[Start of PAGE TEXT]

There are a few issues at play here:

1) Deutsche is a "too big to fail bank" in Germany,

2) This fine is being imposed by the USA

3) Deutsche is already teetering as it without this fine. See: https://www.ft.com/content/9a018afe-3e37-11e6-9f2c-36b487ebd...

4) It's borrow costs, which banks live and die by, are increasing due to all of this which leads to pretty awful feedback cycle that it may have trouble getting out of without ending up being owned by the German government.

The problem for the world si that Deutsche has a "shit load" of derivative exposure, now in today's world, almost all banks have some, but Deutsche, under Boaz Weinstein took bank derivative exposure to a whole new level and they've been trying to dig themselves out of this hole for the past 5=7 years.

http://www.cnbc.com/2016/07/15/deutsche-bank-a-ticking-time-...

The world's financial community can't really let Deutsche fail as this would trigger a whole whach of ISDA agreements, sort of how in 2011, Greece's banks failed, but they didn't "fail" in the strictly legal sense that would trigger default clauses on their agreements.

Who would have thought that the German's would be the ones to start the next financial collapse:)

No as to the fine, they aren't anywhere near the first bank to be charged and fined and all the others had their fines cut atleast in half.

Just incase you don't think this is terribly serious..... Deutsche Bank's 5 year default probability just jumped up to 15.8%. For a bank, that's huge, no other large bank is anywhere close to that!!!


At this point I'd much rather see these banks keep their $5-$10 billion in fines, but have at least the top 10 executives imprisoned. That would be a way better incentive for the banks to stop defrauding people, and they wouldn't lose nearly as much money, so if they are indeed in financial troubles, they can survive it.

What I definitely don't want to see anymore is letting big banks get away without any punishment "because that would endanger the economy." It's ultimately a poor excuse for not punishing criminal behavior, because failure to punish is defacto condoning of the crime, and it will happen again in the future. If you want to stop that, then some form of effective punishment must be done.

[End of PAGE TEXT]

_REQUIREMENTS_
- 1) Set down the passage of the Deutsche Bank comments between "4) It's borrow" and "http://www.cnbc.com/2016/07/15/deutsche-bank-a-ticking-time-...", inclusive.
- 2) Pick up the Deutsche Bank comments after their last sentence and carry them on.

[Start of RECORDS SUPPLIED]

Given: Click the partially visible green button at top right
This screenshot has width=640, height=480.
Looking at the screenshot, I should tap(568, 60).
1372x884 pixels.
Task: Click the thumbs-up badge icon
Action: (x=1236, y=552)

[End of RECORDS SUPPLIED]

_TASK RESULTS_
- 1)
4) It's borrow costs, which banks live and die by, are increasing due to all of this which leads to pretty awful feedback cycle that it may have trouble getting out of without ending up being owned by the German government.

The problem for the world si that Deutsche has a "shit load" of derivative exposure, now in today's world, almost all banks have some, but Deutsche, under Boaz Weinstein took bank derivative exposure to a whole new level and they've been trying to dig themselves out of this hole for the past 5=7 years.

http://www.cnbc.com/2016/07/15/deutsche-bank-a-ticking-time-...

- 2)
Putting aside the personal bias that very much agrees with you, if you look at a bank as a machine, then the "top 10 executives" are very expensive, difficult-to-replace components of the machine. I don't know where you find people to run a bank of that size and complexity, and perhaps it's easier than I think, but I'd like to get a sense of how much damage those removals would make. Additionally, would making corporate leadership personally, criminally liable for the banks actions make finding a replacement even harder? (Of course, that's not a great argument since any standard you apply is going to make it harder to find a replacement. E.g. if we say "no sex offender can be a teacher" then it makes it harder to find teachers, but no-one would argue with that.)


Absolutely right. It's pretty clear that the fines don't prevent misbehavior.


the primary knock-on effect is probably that it accelerates the process of offshoring back- and middle-office teams to less expensive jurisdictions.


I wonder if this to reciprocate for the decision by the EU against Apple to the tune of $14 billion.

Numbers seem very similar. Coincidence?


The US was asking other banks for similar amounts since early on but they settle for less...

"In 2014, the DoJ asked Citigroup (C.N) to pay $12 billion to resolve an investigation into the sale of shoddy mortgage-backed securities, sources said. The fine eventually came in at $7 billion."


Goldman Sachs was also fined for the same, they negotiated it down to 5 billion. So it's not related to recent events with Apple.

http://www.nytimes.com/2016/01/15/business/dealbook/goldman-...


The funny part about stricter capital requirements is that banks somehow have to get that capital, which means they have to increase risks to lower risks.


Or dilute shareholders by selling stock.


Settlements are there to reduce the workload of an underfunded legal system that is incapable of coming to terms with the byzantine amount of federal and state regulation.

I wish the judge would prevent a settlement here and have the case tried. And put some evil bankers behind bars. And put the DoJ into its place in coming up with these outrageous amounts instead of a list of names of folks who did bad stuff! And their bosses as well for failing to control their thundering herds.


the DB has also massive legal issues all over the globe - the US one just one of them.

bribery in Russia, fraud around CO2 certificates, the list is pretty big.

you can argue that the past dual-leadership of Ackermann and Jain where heading a criminal enterprise.

after VW the second large German fuckup.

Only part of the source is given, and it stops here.